If you want to research Miracle mud, add the creators name "Leng SY". I think it was around 1994. It gained rapidly in popularity, then died off just as quickly. Some people still swear by it.
It's easy to measure failure in this hobby but it's hard to qualify and quantify success, much less attribute it to any one product or methodology.
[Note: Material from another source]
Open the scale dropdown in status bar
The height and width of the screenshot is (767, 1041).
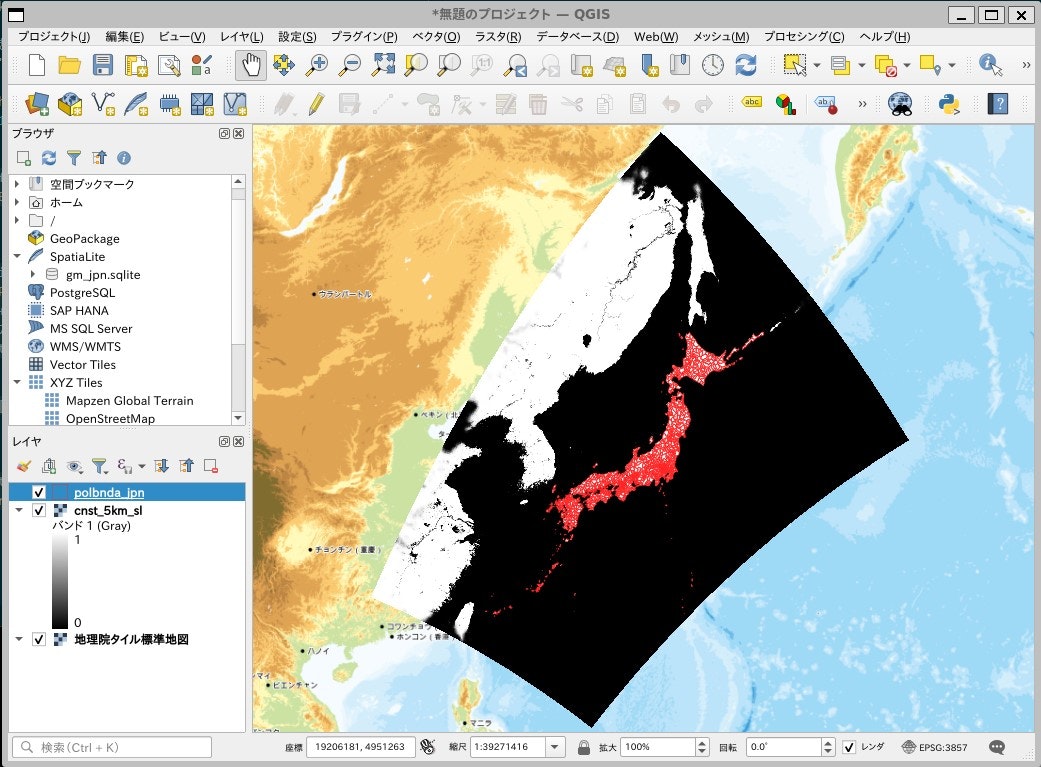(557, 746)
There's a product available from plant nurseries called "PEI Mussel Mud". It's a marine clay that's used for planting water lilies in. I had a friend of mine send some estuary mud from a mussel bed in Nova Scotia, but it had wood debris in it and was a little too buoyant. One of Leng Sy's claims was that the slight buoyancy of his mud increased the boundary layer (the interface where water meets the media). You would lose this feature if you used it as a lower substrate below sand. You would still have the miraculous elements available to the algae, but the roots of macroalgae are simple holdfasts that keep it anchored to the bottom. Macro algae does not obtain nutrients through a root mass, it is absorbed through the blades (leaves).
The concerns most people have/had with miracles mud is the possibility of sub-miraculous heavy metals and nutrients bound in the mud. It is a substance collected from nature, so it cannot be completely homogenous. In the case of mussels, they thrive in nitrogen-rich high nutrient water so I wouldn't try the water lily product I mentioned above, nor do I infer that it is the same stuff.
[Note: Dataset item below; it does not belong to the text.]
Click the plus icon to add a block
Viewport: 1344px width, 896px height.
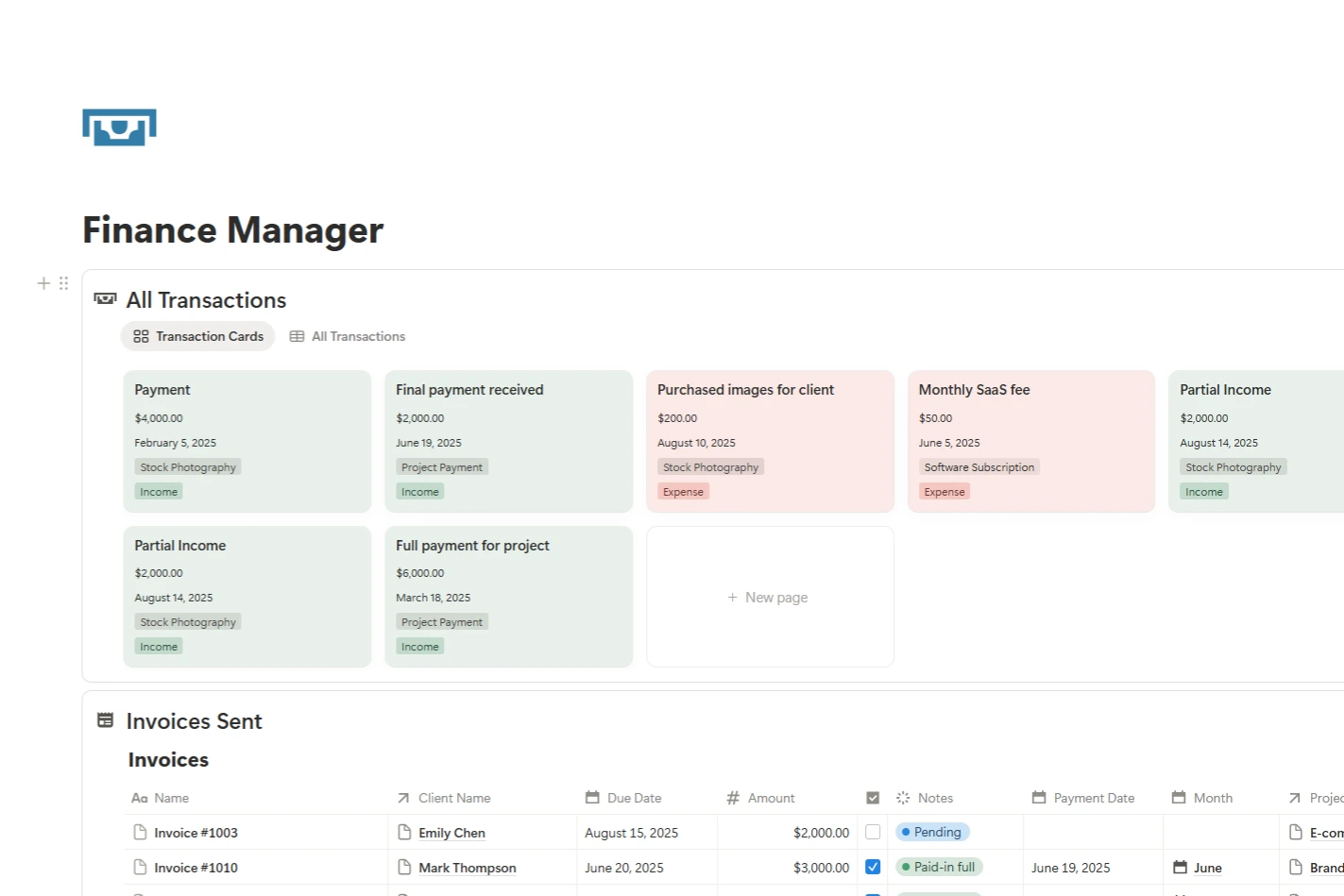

Reef keeping is more science, less miracle. Miracle Mud has had 15 years to produce a bioassay stating what it contains and why we need it. Deep sand beds have their proponents and opponents but both sides bring some scientific proof to the table, and at worst sand beds are redundant/superfluous.
Stephen Spotte put it best with the forward in one of his aquarium books. "The successful maintenance of a seawater aquarium is mostly witchcraft mixed with a little science. In this book I have attempted to describe the science, but with the realization that understanding the witchcraft might be more useful."